#### MATERIAL SUPPLIED:
※ ※ ※
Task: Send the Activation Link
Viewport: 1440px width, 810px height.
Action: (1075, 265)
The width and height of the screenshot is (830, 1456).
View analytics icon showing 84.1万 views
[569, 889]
※ ※ ※
#### PROBLEM STATEMENT:
Transcribe every record exactly, keeping each line as it is.

#### EXERCISE ANSWER:
Task: Send the Activation Link
Viewport: 1440px width, 810px height.
Action: (1075, 265)
The width and height of the screenshot is (830, 1456).
View analytics icon showing 84.1万 views
[569, 889]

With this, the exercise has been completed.